Lispian Random meanderings on whatever catches my fancy


This past week I decided to take a short vacation. Instead of doing the usual thing and going someplace and vegging, I decided to take a course at Le Cordon Bleu here in Ottawa. I was fortunate enough that one of my best friends opted to take the course with me. And so he and I spent the week, from Tuesday until Friday, at Le Cordon Bleu learning about and how to make Viennoiserie. It wasn’t our first choice. We wanted to take a bread making course, but none is offered until next spring. And so, wanting to take a course regardless, we opted for the one on Viennoiserie. We figured we’d learn something interesting, maybe useful, and hopefully have a good time. We way underestimated what would happen!

For those that don’t know what Viennoiserie is, quite simply it’s Viennese Pastry. What falls into that category are croissants, puff pastry, various cakes and gateaux, etc. along with fillings for the aforementioned. The course is known as a “Short Course”, which means it’s 4 days divided into 3 hours of Demonstration and 3 hours of Practical. Practical is just what it sounds like, you get to be practical and practice in a real industrial kitchen everything you learned the prior 3 hours.

Information supplied:
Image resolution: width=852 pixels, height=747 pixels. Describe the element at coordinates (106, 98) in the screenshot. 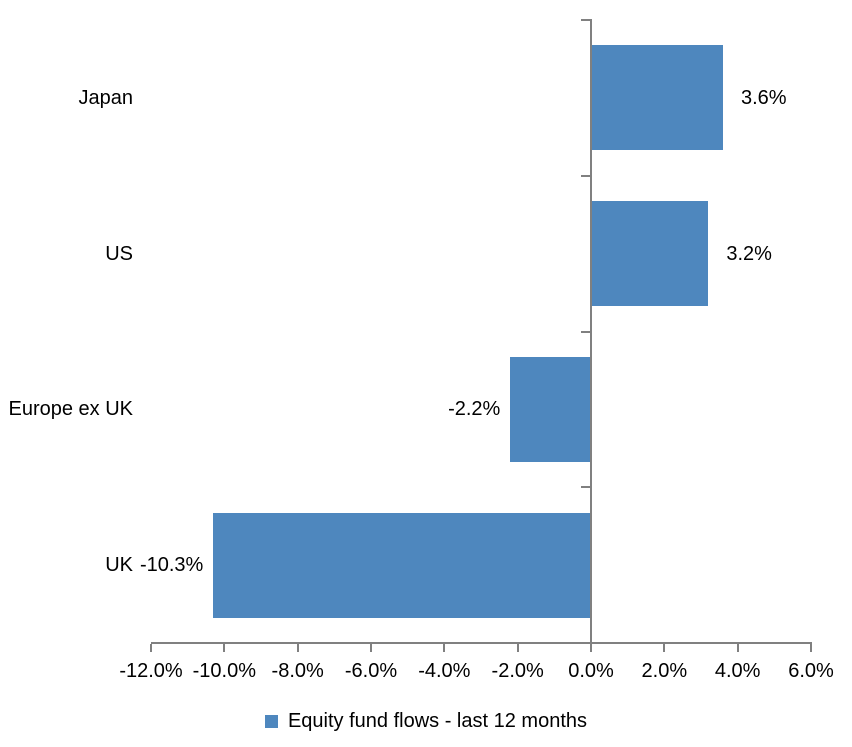

I see `category-label: Japan` at that location.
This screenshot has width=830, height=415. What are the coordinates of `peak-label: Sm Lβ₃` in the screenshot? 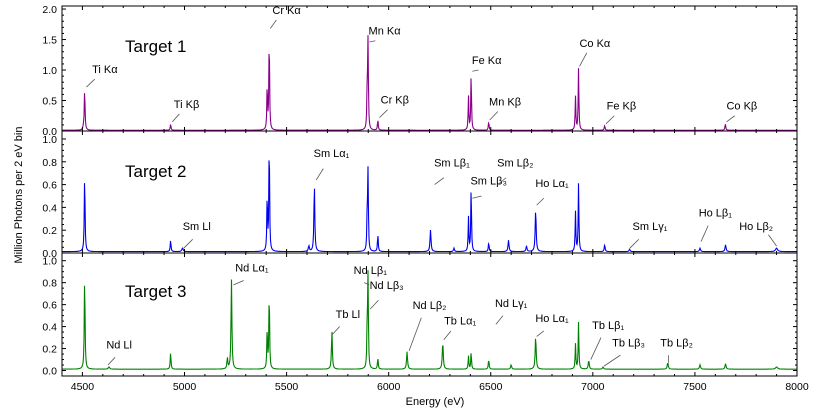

Problems and tasks:
1. For the passage on the Viennoiserie course, state whether each statement agrees with the text, answering yes or no and quoting the deciding words: (a) the course ran from Tuesday until Friday; (b) the writer attended the course alone; (c) the short course consisted of 3 hours of Demonstration and 3 hours of Practical.
2. Carry the account of the Viennoiserie course forward, beginning after its final sentence.

Task answers:
1.
(a) Yes: "from Tuesday until Friday"
(b) No: "one of my best friends opted to take the course with me"
(c) Yes: "4 days divided into 3 hours of Demonstration and 3 hours of Practical"

2.
Now, Le Cordon Bleu in Ottawa is a full-blown Cordon Bleu cooking school. The place is rife with renown chefs and aspiring ones. My friend and I had no idea who would be teaching the course but we figured it would be interesting. We figured, at worst, we’d have some great pastries to eat and partake of the ambiance of the place. At best we might even make an edible pastry!

We signed up for this months ago and we found out it had filled up quickly. It seems some other folks knew something we didn’t, but were about to find out.

Chef Christian Faure

As we walked into the demonstration room we were greeted by Chef Christian Faure and his sous-chef Lillian. Chef Christian immediately impressed upon us that he started exactly at noon and the demonstrations would go until 2.30pm, at which point we could have a 30 minute break for a snack after which he expected us in the Viennoiserie Practical Kitchen, up on the 2nd floor. We looked around and saw that there was a total of 12 people. That was a full class. This was great, since you could obviously talk to the Chef if necessary.

After that brief introduction, plus some commentary on hygiene, Chef commenced the first lesson on croissants and brioches. He quickly explained the particulars of the pastries and told us to look at our “recipes” which were simply the ingredients. If you wanted to make the pastries you would have to pay attention and take notes. Copious notes, it turned out.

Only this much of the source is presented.